Ibnu Katsir rahimahullah berkata: Abu Ja’far bin Jarir rahimahullah menyebutkan setelah menukil ijma’ ulama tentang kebolehan menikahi perempuan ahlul kitab, “Sesungguhnya ‘Umar tidak menyukai tindakan tersebut. Alasannya adalah agar laki-laki muslim tidak meninggalkan perempuan muslimah, atau alasan lain yang serupa. Hal ini sebagaimana diriwayatkan kepada kami oleh Abu Kuraib; Idris meriwayatkan kepadanya; ash-Shult bin Bahram meriwayatkan kepadanya, dari Syafiq, yang berkata: ‘Hudzaifah menikahi seorang perempuan Yahudi. Lalu ‘Umar menulis surat kepadanya: ‘Ceraikanlah dia.’ Hudzaifah membalas: ‘Apakah engkau menganggap hal ini haram, sehingga aku harus menceraikannya?’ ‘Umar menjawab: ‘Aku tidak menganggapnya haram, namun aku khawatir kalian akan menikahi perempuan-perempuan pelacur dari kalangan mereka.’” Sanad atsar ini sahih.
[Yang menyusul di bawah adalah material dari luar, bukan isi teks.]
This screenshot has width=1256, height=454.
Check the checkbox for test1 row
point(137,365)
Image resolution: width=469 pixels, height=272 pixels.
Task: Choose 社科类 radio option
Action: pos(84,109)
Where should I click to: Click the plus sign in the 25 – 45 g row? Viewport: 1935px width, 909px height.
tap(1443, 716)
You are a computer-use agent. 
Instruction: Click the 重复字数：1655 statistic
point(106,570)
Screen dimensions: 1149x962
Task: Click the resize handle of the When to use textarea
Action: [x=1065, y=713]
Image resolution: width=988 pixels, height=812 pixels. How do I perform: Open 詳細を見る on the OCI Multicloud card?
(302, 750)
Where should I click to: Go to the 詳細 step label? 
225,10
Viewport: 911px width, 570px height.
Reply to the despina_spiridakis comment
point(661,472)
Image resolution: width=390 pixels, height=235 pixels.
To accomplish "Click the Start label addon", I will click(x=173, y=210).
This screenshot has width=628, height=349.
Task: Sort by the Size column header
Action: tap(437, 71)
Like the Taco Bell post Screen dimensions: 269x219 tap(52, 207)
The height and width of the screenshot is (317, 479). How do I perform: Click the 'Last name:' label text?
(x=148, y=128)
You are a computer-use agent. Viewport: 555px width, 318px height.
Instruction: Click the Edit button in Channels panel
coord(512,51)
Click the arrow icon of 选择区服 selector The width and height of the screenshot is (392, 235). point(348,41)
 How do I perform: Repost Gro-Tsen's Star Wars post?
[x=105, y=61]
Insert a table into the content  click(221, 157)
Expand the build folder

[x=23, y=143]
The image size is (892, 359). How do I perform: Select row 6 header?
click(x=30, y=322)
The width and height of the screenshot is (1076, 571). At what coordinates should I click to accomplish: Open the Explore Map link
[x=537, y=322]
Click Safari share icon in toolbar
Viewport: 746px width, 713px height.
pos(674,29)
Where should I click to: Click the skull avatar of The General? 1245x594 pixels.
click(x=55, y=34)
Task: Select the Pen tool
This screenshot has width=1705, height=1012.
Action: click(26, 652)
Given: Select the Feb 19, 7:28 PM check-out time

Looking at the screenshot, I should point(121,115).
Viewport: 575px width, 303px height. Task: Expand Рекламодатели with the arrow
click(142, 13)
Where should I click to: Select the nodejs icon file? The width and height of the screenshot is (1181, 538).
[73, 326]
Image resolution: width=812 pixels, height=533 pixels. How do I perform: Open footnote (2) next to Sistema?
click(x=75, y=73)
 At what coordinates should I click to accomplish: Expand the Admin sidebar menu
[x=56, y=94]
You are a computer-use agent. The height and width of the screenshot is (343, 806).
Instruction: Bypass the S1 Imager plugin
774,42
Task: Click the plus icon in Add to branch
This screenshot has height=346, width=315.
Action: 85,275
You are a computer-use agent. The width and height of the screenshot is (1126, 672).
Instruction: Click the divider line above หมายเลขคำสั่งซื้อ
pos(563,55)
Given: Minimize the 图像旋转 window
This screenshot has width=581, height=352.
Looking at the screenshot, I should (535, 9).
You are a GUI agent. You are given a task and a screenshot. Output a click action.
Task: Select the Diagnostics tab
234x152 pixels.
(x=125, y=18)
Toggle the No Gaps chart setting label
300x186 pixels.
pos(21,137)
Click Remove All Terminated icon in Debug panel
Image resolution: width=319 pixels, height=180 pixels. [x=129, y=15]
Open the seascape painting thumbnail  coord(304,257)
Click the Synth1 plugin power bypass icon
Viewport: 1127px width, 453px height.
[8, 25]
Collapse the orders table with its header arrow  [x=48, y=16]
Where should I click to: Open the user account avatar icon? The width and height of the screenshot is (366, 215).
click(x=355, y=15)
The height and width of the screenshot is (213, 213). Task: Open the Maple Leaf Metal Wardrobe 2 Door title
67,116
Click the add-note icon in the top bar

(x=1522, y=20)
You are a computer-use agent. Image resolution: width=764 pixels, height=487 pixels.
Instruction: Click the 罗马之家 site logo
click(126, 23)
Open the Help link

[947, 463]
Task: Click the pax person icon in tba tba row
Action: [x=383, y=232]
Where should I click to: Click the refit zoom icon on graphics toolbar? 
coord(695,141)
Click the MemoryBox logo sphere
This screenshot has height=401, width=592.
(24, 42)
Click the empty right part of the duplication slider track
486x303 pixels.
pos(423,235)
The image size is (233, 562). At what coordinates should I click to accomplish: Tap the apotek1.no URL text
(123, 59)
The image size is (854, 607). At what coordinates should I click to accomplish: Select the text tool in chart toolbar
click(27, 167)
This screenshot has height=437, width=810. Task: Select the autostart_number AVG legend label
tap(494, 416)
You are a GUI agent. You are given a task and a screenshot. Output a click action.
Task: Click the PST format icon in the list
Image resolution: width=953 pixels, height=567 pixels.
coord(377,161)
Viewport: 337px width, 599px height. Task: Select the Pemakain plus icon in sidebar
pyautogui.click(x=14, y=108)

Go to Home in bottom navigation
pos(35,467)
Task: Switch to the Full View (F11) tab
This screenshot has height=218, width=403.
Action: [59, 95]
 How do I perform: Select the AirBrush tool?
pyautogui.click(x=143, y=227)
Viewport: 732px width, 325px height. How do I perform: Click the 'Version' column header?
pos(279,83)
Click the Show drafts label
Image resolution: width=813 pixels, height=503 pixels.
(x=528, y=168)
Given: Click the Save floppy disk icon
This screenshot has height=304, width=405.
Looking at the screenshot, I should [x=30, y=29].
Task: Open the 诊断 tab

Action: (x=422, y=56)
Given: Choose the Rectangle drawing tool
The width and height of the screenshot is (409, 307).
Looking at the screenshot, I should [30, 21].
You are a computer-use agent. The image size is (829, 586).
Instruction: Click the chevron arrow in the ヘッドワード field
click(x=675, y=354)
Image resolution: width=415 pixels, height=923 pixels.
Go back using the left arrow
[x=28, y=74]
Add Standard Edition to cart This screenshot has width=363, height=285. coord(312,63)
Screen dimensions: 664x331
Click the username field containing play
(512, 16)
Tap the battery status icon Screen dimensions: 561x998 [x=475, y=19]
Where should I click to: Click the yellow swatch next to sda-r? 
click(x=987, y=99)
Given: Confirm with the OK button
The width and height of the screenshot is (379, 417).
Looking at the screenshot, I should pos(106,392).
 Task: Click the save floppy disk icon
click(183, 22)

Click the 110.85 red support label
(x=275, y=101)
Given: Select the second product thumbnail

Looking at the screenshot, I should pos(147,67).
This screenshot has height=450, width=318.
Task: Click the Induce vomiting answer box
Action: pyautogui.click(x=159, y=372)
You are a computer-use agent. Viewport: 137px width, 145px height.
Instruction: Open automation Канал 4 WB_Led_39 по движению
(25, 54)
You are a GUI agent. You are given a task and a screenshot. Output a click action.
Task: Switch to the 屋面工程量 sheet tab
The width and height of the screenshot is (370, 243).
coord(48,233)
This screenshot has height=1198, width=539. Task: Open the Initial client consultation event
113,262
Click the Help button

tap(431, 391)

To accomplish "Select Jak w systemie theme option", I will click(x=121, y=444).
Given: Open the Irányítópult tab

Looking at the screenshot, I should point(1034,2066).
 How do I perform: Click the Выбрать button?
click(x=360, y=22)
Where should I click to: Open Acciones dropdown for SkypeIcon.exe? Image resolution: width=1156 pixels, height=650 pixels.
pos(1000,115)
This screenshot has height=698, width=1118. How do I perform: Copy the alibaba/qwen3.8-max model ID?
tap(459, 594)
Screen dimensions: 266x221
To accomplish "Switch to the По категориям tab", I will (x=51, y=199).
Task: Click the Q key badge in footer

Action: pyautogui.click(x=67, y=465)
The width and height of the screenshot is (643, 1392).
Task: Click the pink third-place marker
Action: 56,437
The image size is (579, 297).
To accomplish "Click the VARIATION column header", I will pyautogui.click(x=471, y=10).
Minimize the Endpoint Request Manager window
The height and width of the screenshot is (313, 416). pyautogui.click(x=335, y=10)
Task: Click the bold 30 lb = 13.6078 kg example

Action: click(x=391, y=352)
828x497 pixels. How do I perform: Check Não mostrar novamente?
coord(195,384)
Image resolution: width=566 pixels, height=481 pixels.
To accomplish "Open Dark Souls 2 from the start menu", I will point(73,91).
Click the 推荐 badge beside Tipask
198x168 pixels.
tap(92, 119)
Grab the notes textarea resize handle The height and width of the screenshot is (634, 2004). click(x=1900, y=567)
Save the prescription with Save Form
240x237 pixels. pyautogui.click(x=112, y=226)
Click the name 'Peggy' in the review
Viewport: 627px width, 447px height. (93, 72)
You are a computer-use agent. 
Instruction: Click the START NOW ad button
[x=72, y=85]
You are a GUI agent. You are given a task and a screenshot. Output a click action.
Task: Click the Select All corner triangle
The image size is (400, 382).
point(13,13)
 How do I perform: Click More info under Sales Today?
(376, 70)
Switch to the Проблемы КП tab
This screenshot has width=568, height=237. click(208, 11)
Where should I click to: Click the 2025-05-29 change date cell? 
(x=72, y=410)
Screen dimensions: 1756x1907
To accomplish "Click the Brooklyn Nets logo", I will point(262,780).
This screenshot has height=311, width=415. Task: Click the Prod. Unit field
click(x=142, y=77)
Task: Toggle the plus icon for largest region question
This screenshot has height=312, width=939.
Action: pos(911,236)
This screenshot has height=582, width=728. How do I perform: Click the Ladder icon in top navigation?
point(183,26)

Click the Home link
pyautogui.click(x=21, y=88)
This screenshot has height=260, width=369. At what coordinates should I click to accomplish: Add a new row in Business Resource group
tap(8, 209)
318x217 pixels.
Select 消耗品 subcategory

al-Khallal meriwayatkan riwayat serupa dari Muhammad bin Isma’il, dari Waki’, dari ash-Shult.’ Kemudian, beliau rahimahullah meriwayatkan dengan sanadnya dari Zaid bin Wahb, yang berkata: ‘Umar bin al-Khaththab berkata kepadaku, “Laki-laki muslim boleh menikahi perempuan Nasrani, namun laki-laki Nasrani tidak boleh menikahi perempuan muslimah.” Ibnu Jarir menilai bahwa sanad ini lebih sahih dibandingkan dengan riwayat yang pertama.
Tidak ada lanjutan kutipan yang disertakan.